Bolton Wanderers FC of the EFL League One have detailed plans to sever all ties with the betting and gaming industry, in the aftermath of reports that the DCMS is moving to ban such arrangements as part of the 2005 Gambling Act review.

The DCMS is largely targeting Premier League teams with the ban – with nine out of 20 clubs in the English top-flight currently holding partnerships with betting and gaming operators.

A source told Sportsmail yesterday that although reformers have called for a deeper overhaul of sports relationship with betting, politicians are currently reluctant to extend the ban to English Football League clubs due to concerns for the financial wellbeing of lower league sides.

Despite this, Bolton Wanderers maintains that it will remain ‘respectful of the EFL’s commercial partnerships and that of other clubs’, whilst making outline a clear position regarding its own stance on betting sponsorships.

Bolton Wanderers Chair Sharon Brittan, said: “Problem gambling ruins lives and we’ve taken this stance to show our support for those who are suffering from a betting addiction.

Brittan added: “We as an industry must do more and through our work with Bolton Wanderers in the Community, Bolton Wanderers Football Club will support outreach programmes for those who experience gambling problems.”

Bolton Wanderers prior engagement with the betting and gaming industry has seen the Greater Manchester club name Betfred as an official front-of-shirt sponsor for the EFL Championship 2017/18 season, whilst also becoming the first Premier League team – along with Wigan Athletic – to partner with 188Bet.

Meanwhile, a deal signed between William Hill and BD Stadia (BD Sport Group) in 2017 saw Bolton’s stadium – then branded as the Macron Stadium – enter the bookmaker’s campaign portfolio, along with five other clubs. 

In place of its links with the betting and gaming industry, Bolton will instead seek to form partnerships with charities and organisations specialising in betting addiction treatment.

“We recognise that some people do want to bet and also that the league has a commercial partnership with a gambling company in place – and we are respectful of this,” said Neil Hart, Bolton Wanderers CEO.

“However, we will not take part in any activity to promote gambling outside the existing EFL contractual requirements. This means that we will not provide match day betting kiosks or enter into any new agreements with gambling companies.”

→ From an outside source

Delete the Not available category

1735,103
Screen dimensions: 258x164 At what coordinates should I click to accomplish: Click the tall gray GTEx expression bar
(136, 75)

The ban has been in the political pipeline for some time, having been touted as ‘the most likely outcome’ of the review earlier this year as well as gaining the support of PM Boris Johnson and his cabinet.

Premier League clubs have been preparing for the development since at least March, whilst in February teams were urged to abstain from advertising betting and gaming companies via their social media channels.